Tracked cats: the 100th anniversary of CAT's track type dozers

By Richard High01 May 2008

Caterpillar's new D8T gets put through its paces at the company's in-door demonstration facility in

Caterpillar's new D8T gets put through its paces at the company's in-door demonstration facility in Peoria, Illinois,US.

On 24 November 2004 caterpillar celebrated the 100th anniversary of its track type dozers with the release of three new models-the D8T, D9T and D10T-at its testing facility in Peoria, Illinios, US. Richard High reports.

History was made 100 years ago with the introduction of a machine that would arguably revolutionize the world of construction, and ultimately lead to the formation of the Caterpillar Tractor Co., predecessor of Caterpillar Inc. based in Peoria, Illinois.

On November 24, 1904, Benjamin Holt first demonstrated his innovative steam tractor moving on self-laying tracks. The machine's movement inspired the photographer hired to record the event for posterity to call out “Why if that don't look just like a caterpillar”, thereby giving a name to what is perhaps one of the world's best-known brands today.

Unveiling the three new models-the D8T (34 tonne class), D9T (48 tonne class) and D10T (66 tonne class), Kent Lynch, senior marketing representative of the track type tractor commercial division, told CE that, “Our goal is productivity and efficiency, we aim to improve both.

"Besides which our ‘Social Responsibility Challenge’means that we don't just build machines for one life cycle, we build machines to be rebuilt.”

What this means for the customer is that all three models feature Tier 3/Stage IIIa ACERT engines: the 15 litre C15 for the D8T (347 hp, 259 kW), the 18 litre C18 for the D9T (464 hp, 346 kW) and the 27 litre C27 for the D10T (646 hp, 482 kW).

All these engines in turn feature Cat's ADEM engine management system-“the core, the brains of ACERT”, according to Mr Lynch. ADEM provides users with lower emissions, optimum fuel consumption and maximum power by constantly monitoring the engine requirements.

Another common feature is the company's Advanced Air Management System. This is designed to improve engine responsiveness, a more complete combustion in the cylinder and lower operating costs.

While Precision Fuel Delivery, also common to all three machines, is a multiple injection fuel delivery system that lowers combustion chamber temperatures for lower operating costs, fewer emissions while optimising fuel combustion and efficiency.

Operator comfort has been well looked after too. The new cab was described by Mr Lynch as, “not just a cab, more an integrated electronic platform”. The operator is able to monitor the Computor Aided Earthmoving System (CAES) and AccuGrade laser system, which are fitted for better productivity.

The tapered hood, large windows, notched fuel tank and narrow single-shank ripper carriage gives the operator a clear line of sight to the front and rear work areas.

Steering, machine direction and gear selection are all clustered in a single handle for “easy, one-handed operation” with Finger Tip Control (FTC) steering in the D10T. The D8T and D9T feature a dual-twist tiller to control the differential steering system that is standard on all machines.

A new Advisor Monitoring System (AMS) provides on-board diagnostics to minimise downtime and maximise machine performance.
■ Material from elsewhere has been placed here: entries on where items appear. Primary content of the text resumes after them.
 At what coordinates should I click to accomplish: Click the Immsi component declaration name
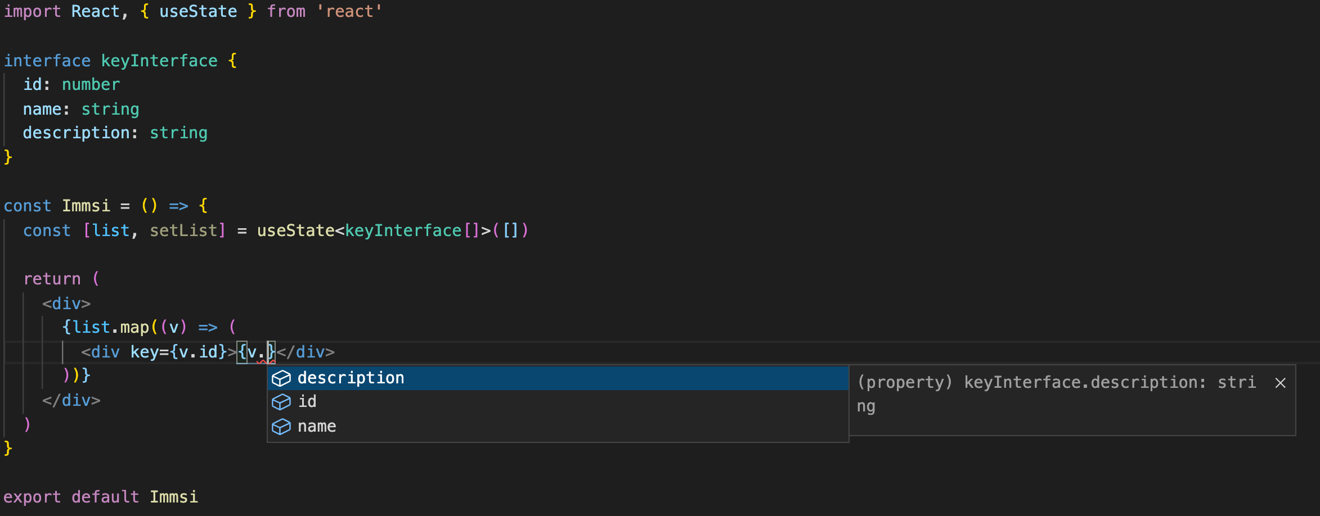(86, 206)
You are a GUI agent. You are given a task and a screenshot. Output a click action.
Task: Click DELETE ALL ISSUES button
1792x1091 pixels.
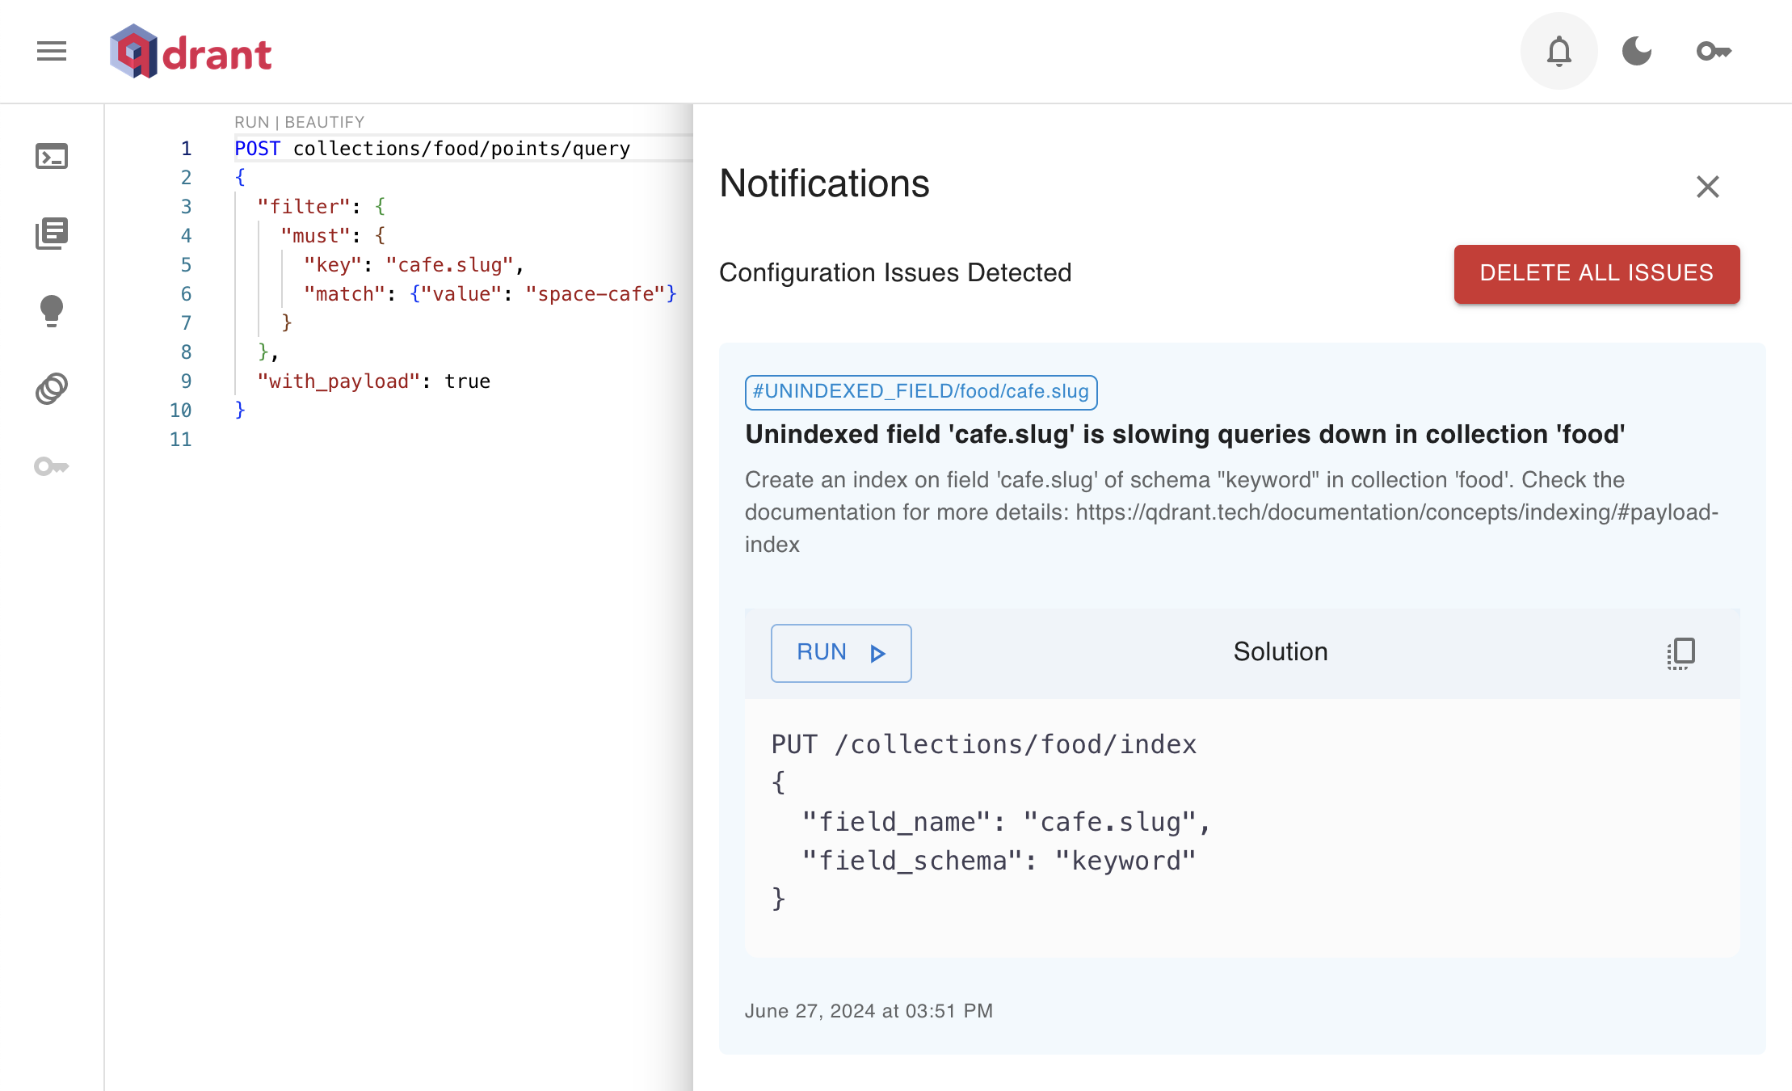click(1596, 274)
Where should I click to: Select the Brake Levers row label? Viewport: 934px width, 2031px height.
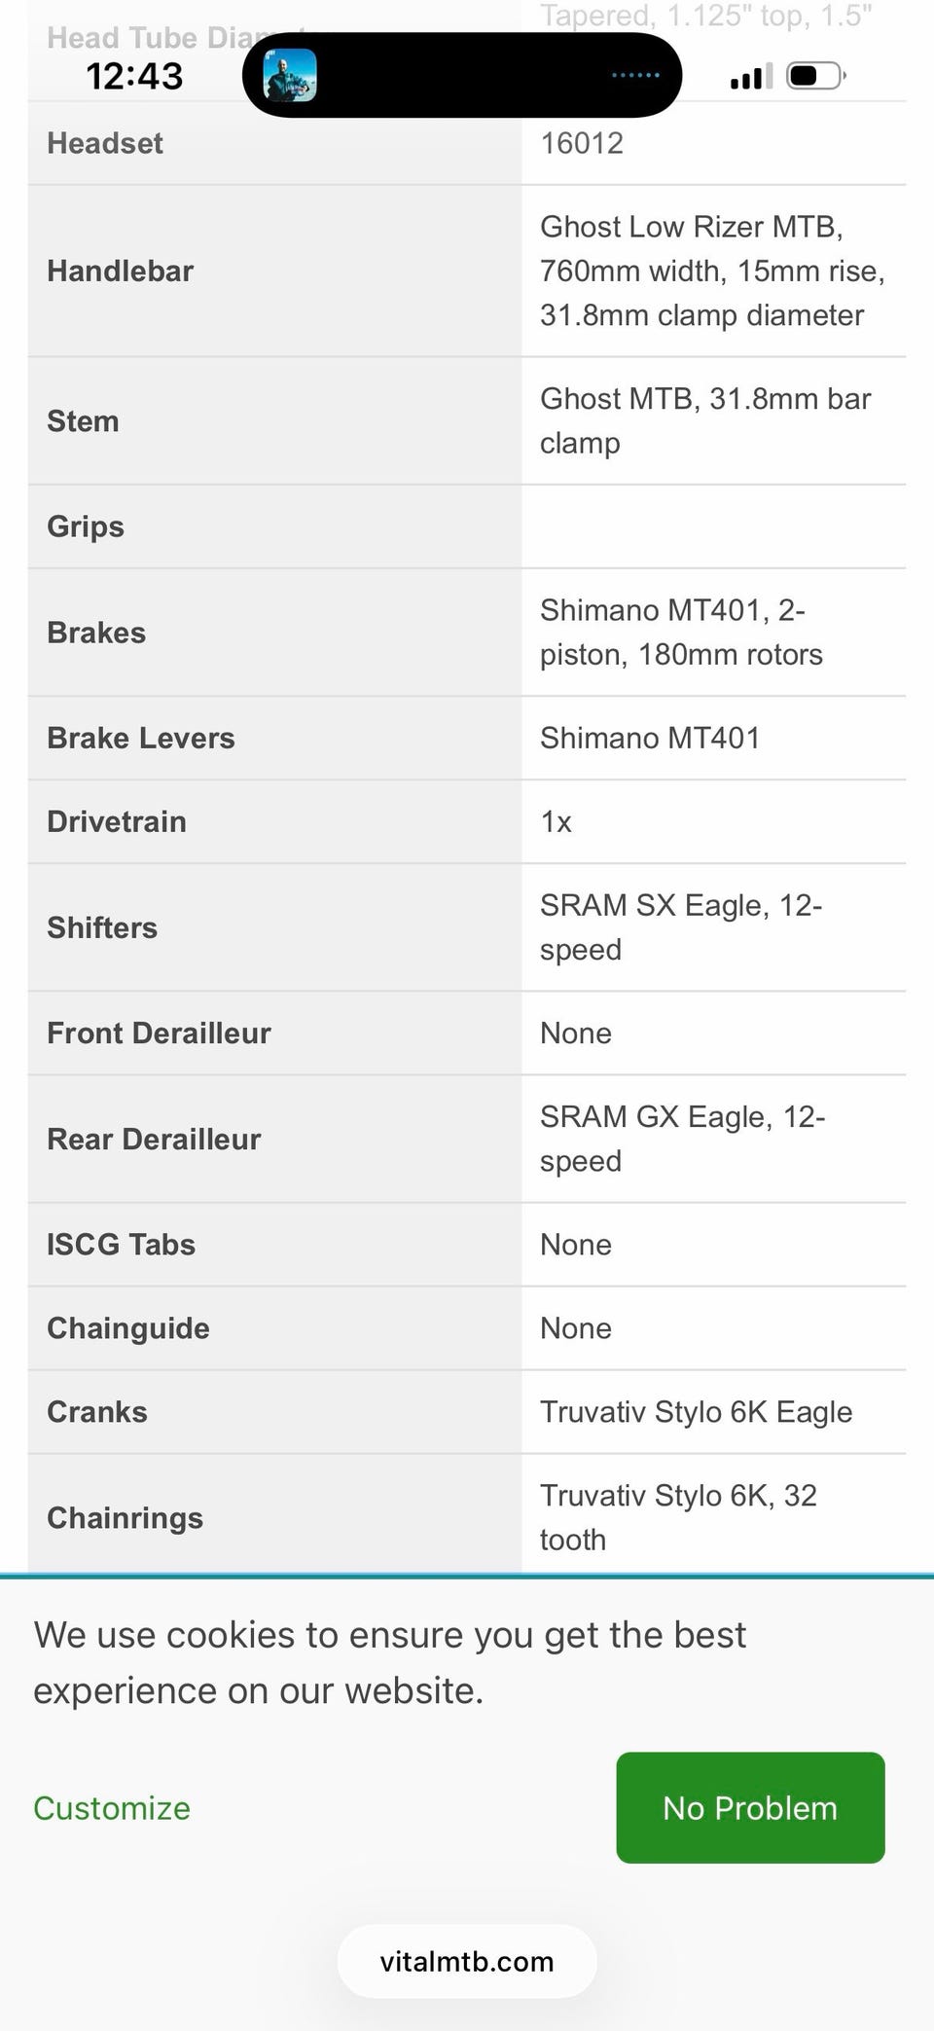pos(141,738)
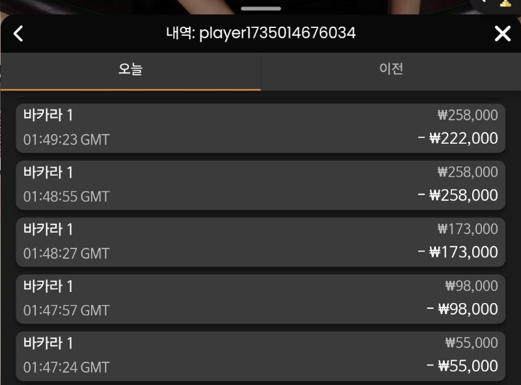Image resolution: width=521 pixels, height=385 pixels.
Task: Open the 01:48:27 GMT 바카라 1 entry
Action: (261, 242)
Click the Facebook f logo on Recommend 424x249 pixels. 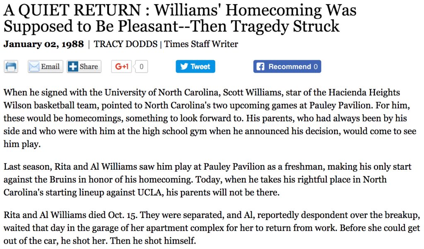coord(260,66)
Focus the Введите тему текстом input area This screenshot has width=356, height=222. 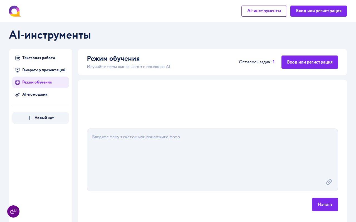tap(212, 160)
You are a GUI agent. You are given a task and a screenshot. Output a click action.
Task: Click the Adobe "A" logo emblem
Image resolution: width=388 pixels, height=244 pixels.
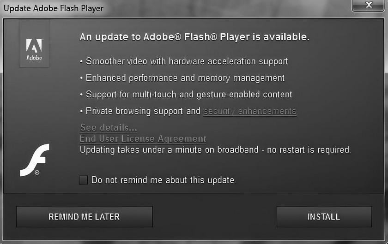coord(34,46)
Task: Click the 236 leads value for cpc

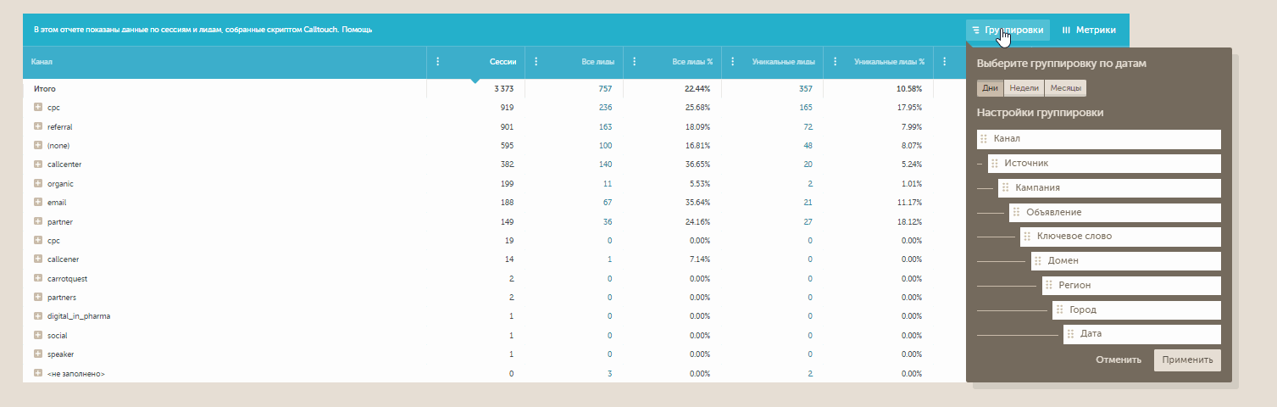Action: pyautogui.click(x=605, y=108)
It displays key machine operating information and lets the operator set and adjust features such as the blade response, blade float, auto blade pitch and spread rate.

Mr Lynch said that before designing systems such as AMS, AutoCarry (automatic blade control) and Auto Blade Assist, which automates common blade functions for increased operator efficiency and reduced workload, and AccuGrade GPS (optional),

“We asked ourselves what we could do to make the machine more productive. Therefore we've made everything as user friendly and efficient as possible, from blade control to operator comfort, from easy maintenance to reducing downtime it's all about improving productivity.”